Netz-Funde 04: Bullshit-Bingo, Solidarität und 'Mitgemeint'

 
 
 Foto: Pablo Heimplatz über Unsplash.   Bei der Suche nach einem passenden Beitragsbild für diesen Blogartikel bin ich über das Foto oben gestolpert. Der darauf abgebildete BH-Zaun befindet sich in Cardrona in Neuseeland. Er entstand etwa 1999 und seit 2015 werden damit Spenden gesammelt, die der Neuseeländischen Brustkrebs-Foundation zugute kommen. 

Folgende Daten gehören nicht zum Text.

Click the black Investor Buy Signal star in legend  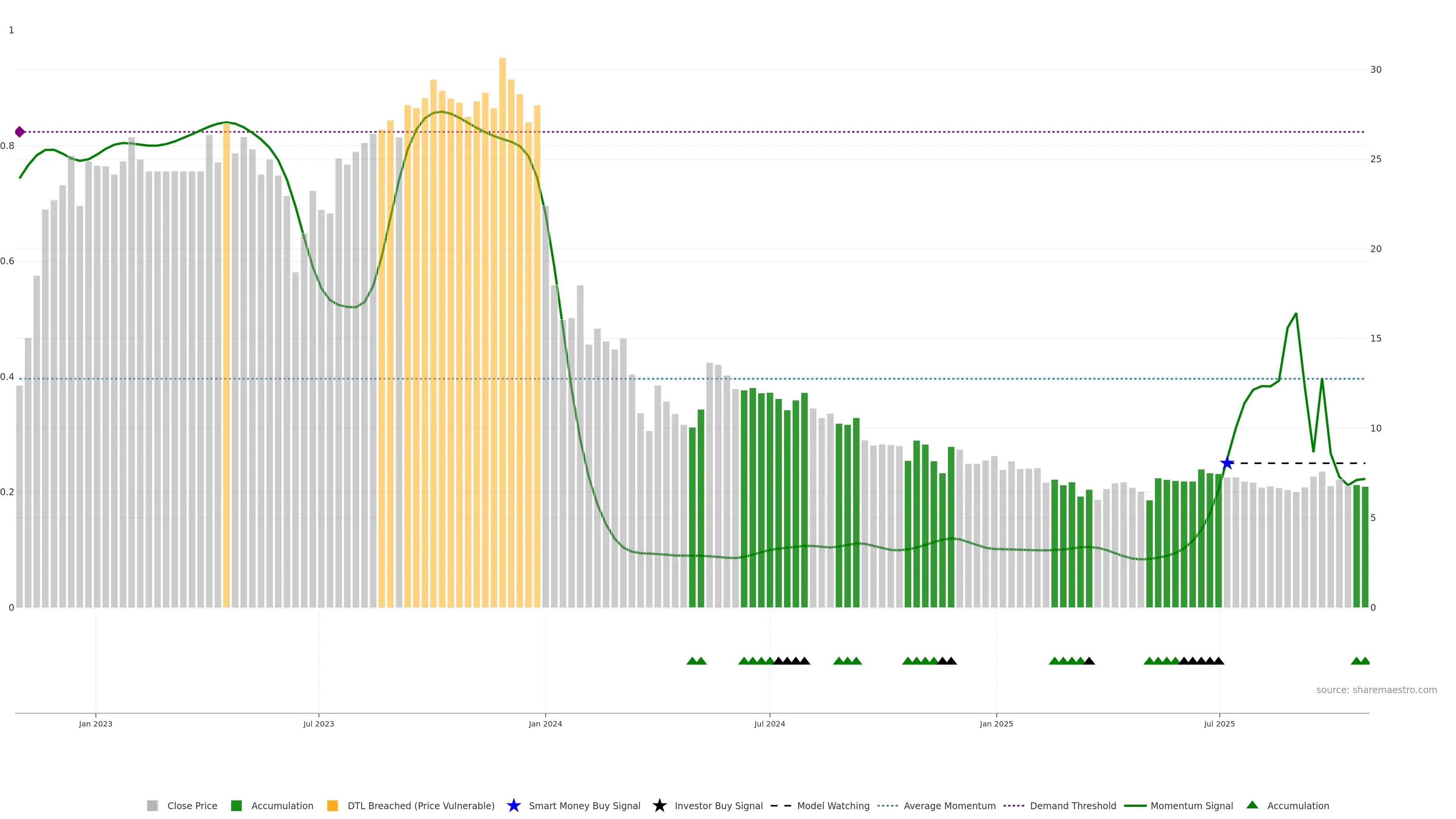tap(659, 805)
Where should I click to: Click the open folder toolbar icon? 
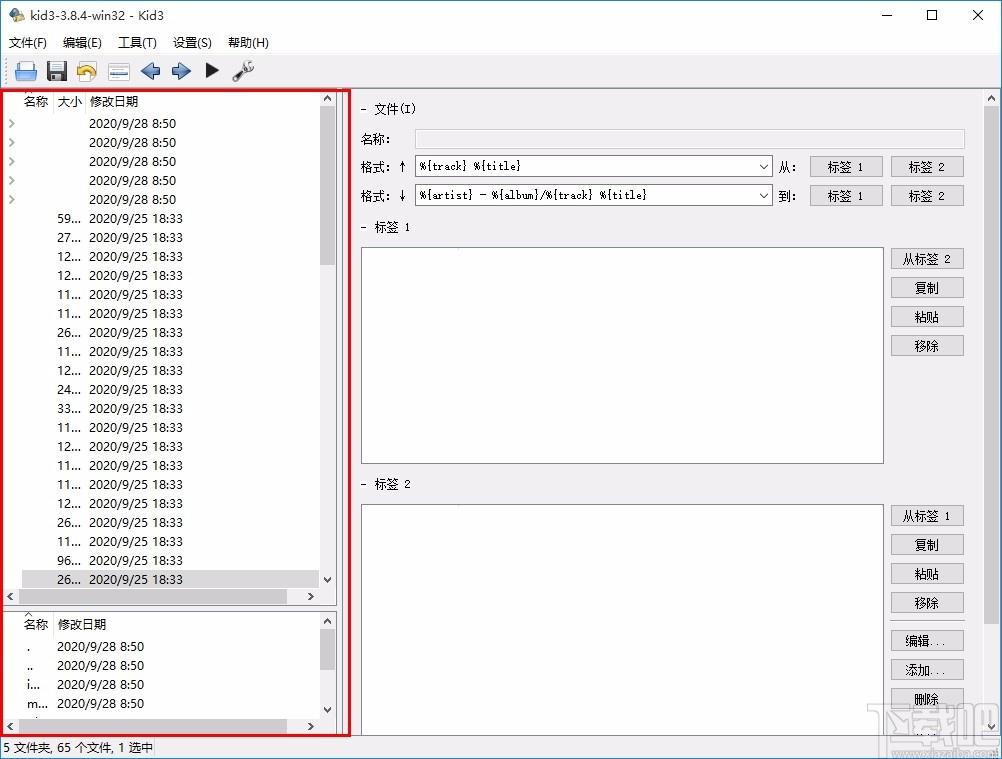pos(26,71)
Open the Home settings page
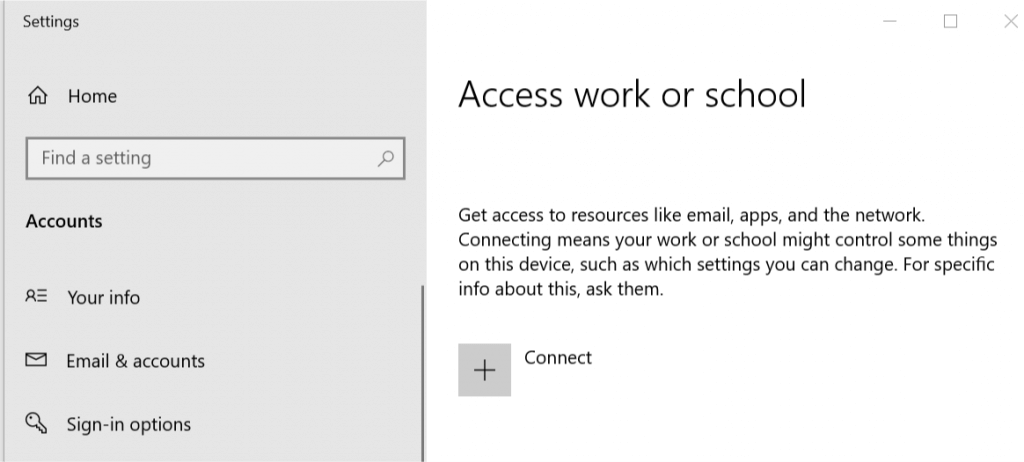 point(92,96)
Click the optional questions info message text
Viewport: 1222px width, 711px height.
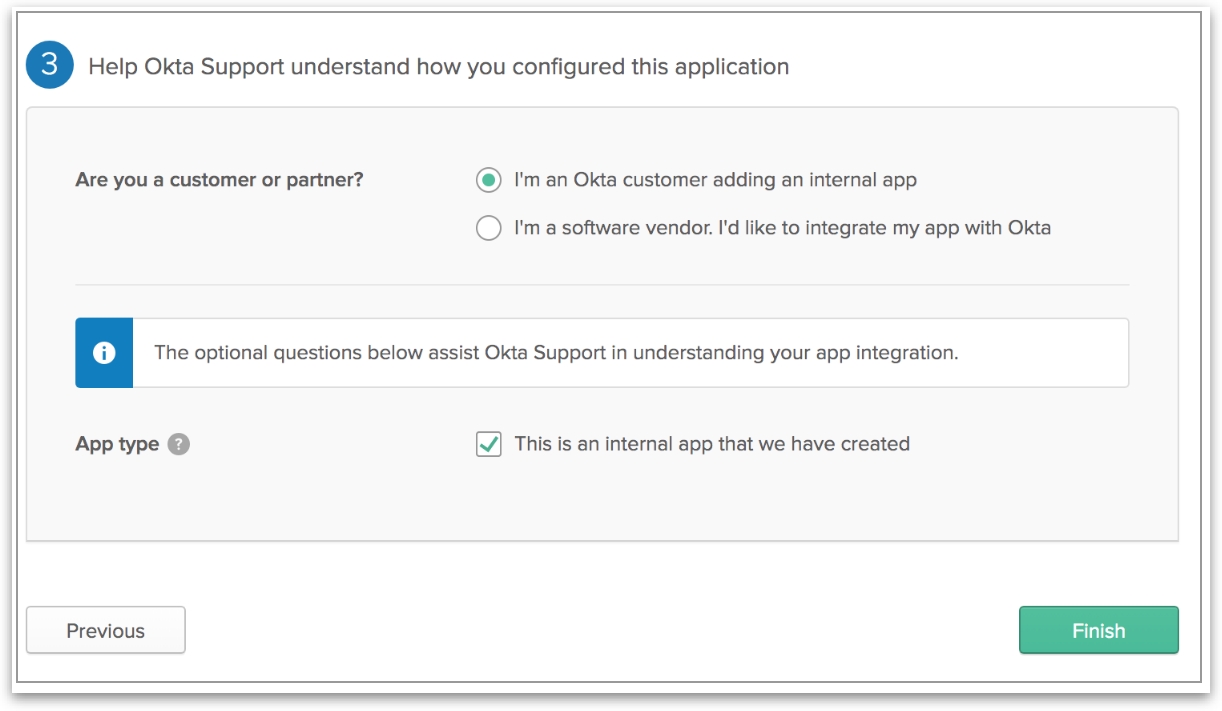click(x=555, y=353)
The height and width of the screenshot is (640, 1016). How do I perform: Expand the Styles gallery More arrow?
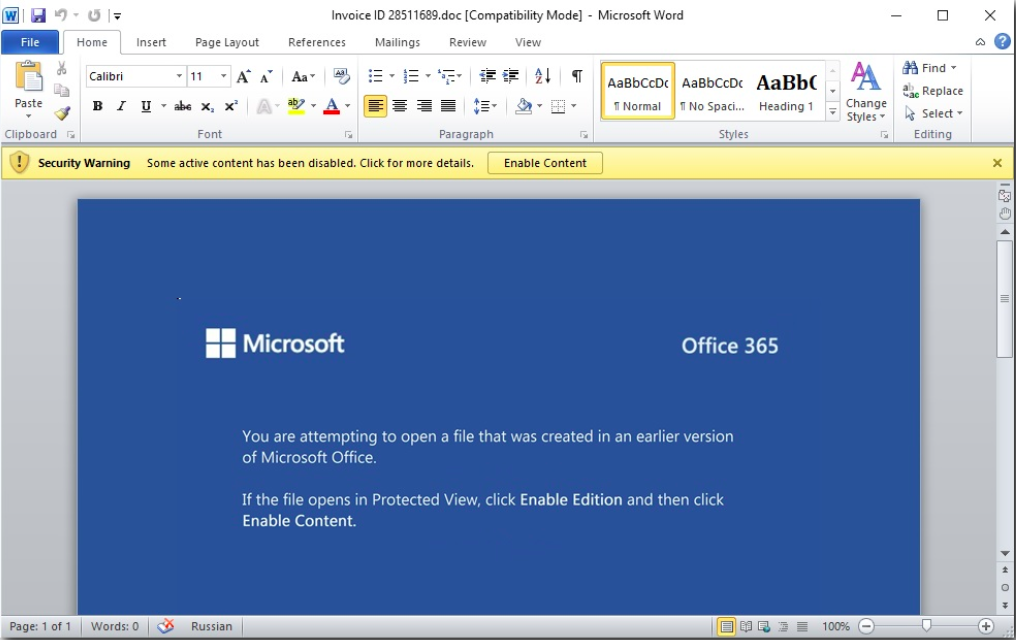tap(833, 112)
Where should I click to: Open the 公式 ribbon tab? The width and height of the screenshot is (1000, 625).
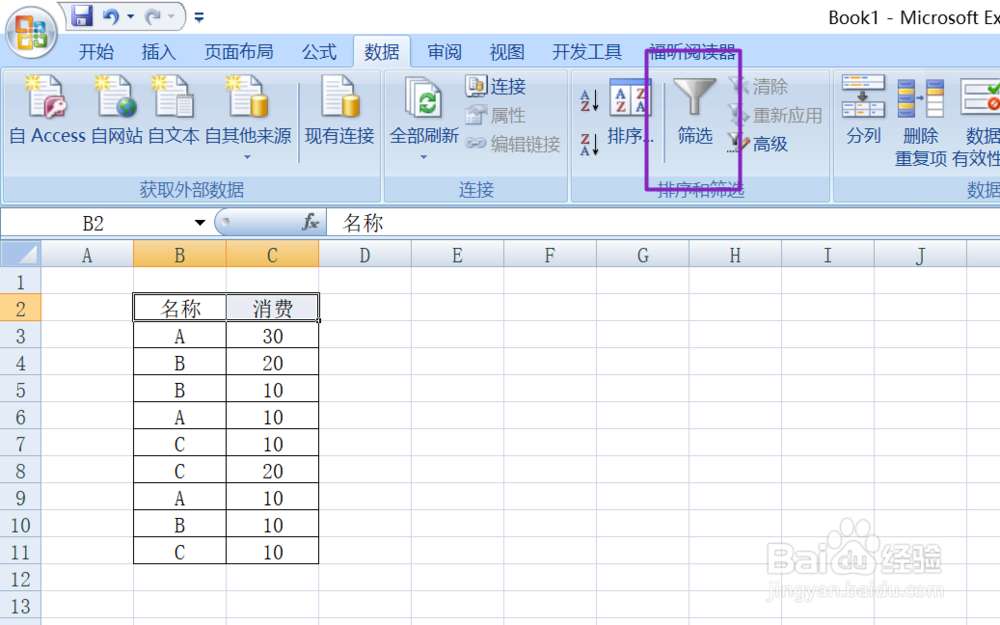point(320,52)

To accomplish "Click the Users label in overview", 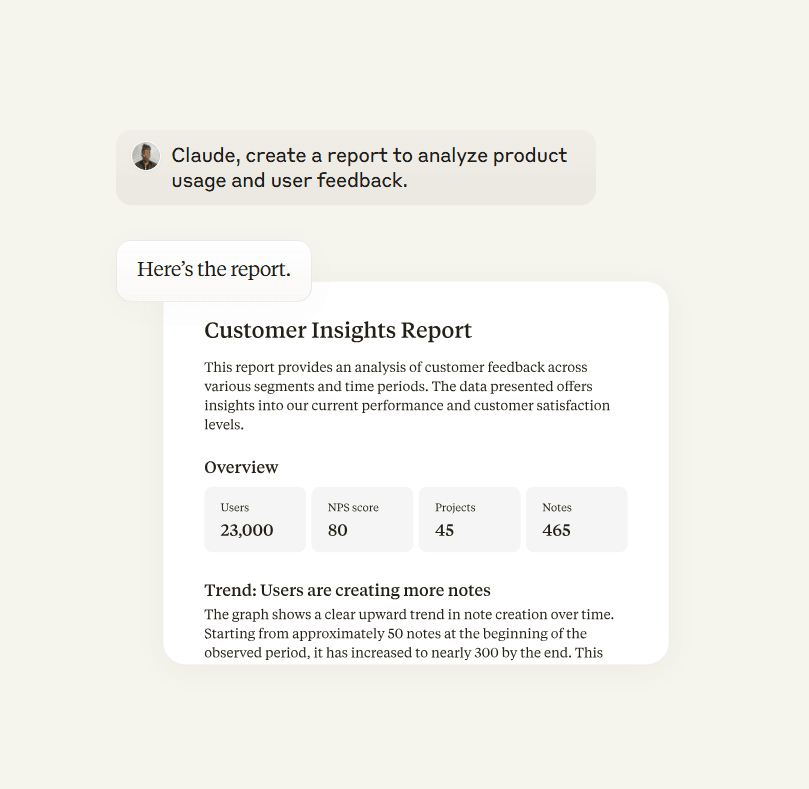I will pos(235,507).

Foto: Pablo Heimplatz über Unsplash. 

Bei der Suche nach einem passenden Beitragsbild für diesen Blogartikel bin ich über das Foto oben gestolpert. Der darauf abgebildete BH-Zaun befindet sich in Cardrona in Neuseeland. Er entstand etwa 1999 und seit 2015 werden damit Spenden gesammelt, die der Neuseeländischen Brustkrebs-Foundation zugute kommen. 

 

Jetzt ist etwas Zeit vergangen seit meinen letzten Netz-Funden, in denen ich besondere Link-Tipps zusammentrage: tatsächlich seit Dezember 2017.

Seither habe ich tolle Blog-Artikel und besondere Links einfach nur in einen Ordner gestopft, aber bislang haben sie noch nicht zusammengefunden. Das ändere ich nun schleunigst: los geht’s mit einer höchst subjektiven Best-Of-Auswahl der letzten Monate.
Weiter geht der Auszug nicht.